But spring training is entertaining as well! You should go! Take a vacation, quit your job, drop out of school, bring your dog, do whatever it takes. In particular, get down to George Steinbrenner Field. The Yankees have a new manager, a new slugger and some exciting young kids fighting for jobs. Before you start sweating those Gary Sanchez mound visits in the regular season, there is must-see action taking place in Florida as the Yankees kick off their spring schedule Friday against the Tigers.

Here’s what the Bronx Bombers have going on in the Grapefruit League:

Stanton and Aaron Judge taking their first cuts

It all starts with these sultans of swat. Stanton hit 59 home runs last year with the Marlins, while Judge hit 52 as a rookie. Can they challenge the record for home runs by teammates? Roger Maris and Mickey Mantle combined for 115 home runs in 1961 with the Yankees. That might seem like a possibility, but the over/under betting line in Vegas is only 87½, suggesting it’s a long shot to get to 115. Remember, the only players to hit 50-plus home runs in consecutive seasons are Babe Ruth, Ken Griffey Jr. and three players tainted by performance-enhancing-drug allegations — Mark McGwire, Sammy Sosa and Alex Rodriguez.

Take the over. Even if spring home runs don’t count.

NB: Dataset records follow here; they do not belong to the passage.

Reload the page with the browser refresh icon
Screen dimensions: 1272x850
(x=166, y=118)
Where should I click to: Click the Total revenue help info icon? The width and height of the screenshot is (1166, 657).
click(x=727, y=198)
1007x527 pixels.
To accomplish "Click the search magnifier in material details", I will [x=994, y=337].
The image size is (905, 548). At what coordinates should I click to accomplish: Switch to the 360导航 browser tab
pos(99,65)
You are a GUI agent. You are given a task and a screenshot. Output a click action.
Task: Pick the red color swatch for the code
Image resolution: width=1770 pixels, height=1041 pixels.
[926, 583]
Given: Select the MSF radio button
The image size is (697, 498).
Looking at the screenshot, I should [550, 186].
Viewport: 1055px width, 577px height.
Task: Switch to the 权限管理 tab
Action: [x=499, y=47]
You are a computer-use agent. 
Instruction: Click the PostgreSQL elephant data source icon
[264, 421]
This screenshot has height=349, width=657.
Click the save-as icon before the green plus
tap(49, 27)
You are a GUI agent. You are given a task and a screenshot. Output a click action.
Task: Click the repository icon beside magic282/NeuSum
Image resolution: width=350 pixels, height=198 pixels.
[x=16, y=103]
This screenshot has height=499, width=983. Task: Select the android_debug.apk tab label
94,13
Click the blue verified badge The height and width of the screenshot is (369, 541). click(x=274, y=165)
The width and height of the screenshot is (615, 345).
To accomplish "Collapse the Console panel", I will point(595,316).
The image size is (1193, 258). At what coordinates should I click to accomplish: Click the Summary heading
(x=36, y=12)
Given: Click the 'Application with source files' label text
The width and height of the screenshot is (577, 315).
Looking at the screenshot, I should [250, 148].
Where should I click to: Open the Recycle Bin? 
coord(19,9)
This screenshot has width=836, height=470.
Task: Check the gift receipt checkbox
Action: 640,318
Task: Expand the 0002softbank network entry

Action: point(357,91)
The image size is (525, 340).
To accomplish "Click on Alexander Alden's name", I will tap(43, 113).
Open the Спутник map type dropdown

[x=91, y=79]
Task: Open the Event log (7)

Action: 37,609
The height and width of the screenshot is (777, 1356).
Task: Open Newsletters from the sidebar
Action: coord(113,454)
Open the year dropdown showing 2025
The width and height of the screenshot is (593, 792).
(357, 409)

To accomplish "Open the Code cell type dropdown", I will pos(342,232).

Gleyber Torres and Miguel Andujar fighting to make the Opening Day roster

We love rookies! Torres is Keith Law’s No. 5 prospect and Andujar is No. 54. While the trade for Brandon Drury makes it less likely the Yankees open with both rookies in the infield — GM Brian Cashman indicated the primary intent is to play Drury at third base — it should make for some intriguing competition.

“I think they’re both going to be tremendous players,” manager Aaron Boone said Tuesday. “I love who they are. You can tell they enjoy being on the baseball field. You can tell they’re confident in their ability, the way they move around, yet there’s a humility about them.”

Torres is healthy after undergoing Tommy John surgery on his non-throwing elbow last summer. While he said he feels “like a little kid with a new toy,” he has also played just 55 games above Class-A and last played on June 17. There could be some rust, so some time in Triple-A wouldn’t be a surprise, even aside from the issue of keeping him in the minors for service-time reasons.

“Performance matters to a degree, but it’s a super small sample size … so I feel like if either one of those guys were to make our Opening Day roster, it would be clear in our eyes and probably somewhat of a consensus that there’s no denying these guys belong on the club,” Boone said.

The outfield defensive alignment playing out

OK, you want to watch Judge and Stanton hit, not play the field. But defense is important, too, and you can’t play two right fielders. Plus, they’re both good defenders, and not just in the proverbial “he moves really well for a guy that big” sense. Both ranked in the top five in the majors in defensive runs saved in 2017.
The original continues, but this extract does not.